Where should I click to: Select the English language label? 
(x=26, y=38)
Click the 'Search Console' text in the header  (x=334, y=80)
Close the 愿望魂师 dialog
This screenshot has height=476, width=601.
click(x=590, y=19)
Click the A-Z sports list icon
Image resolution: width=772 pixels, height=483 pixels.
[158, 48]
· · · ·
> _Work to be completed_
Could you retype each record exactly as it appears?

> _Written answer_
Where should I click to: Select the English language label? 
(x=26, y=38)
Click the 'Search Console' text in the header  (x=334, y=80)
Close the 愿望魂师 dialog
This screenshot has height=476, width=601.
click(x=590, y=19)
Click the A-Z sports list icon
Image resolution: width=772 pixels, height=483 pixels.
[158, 48]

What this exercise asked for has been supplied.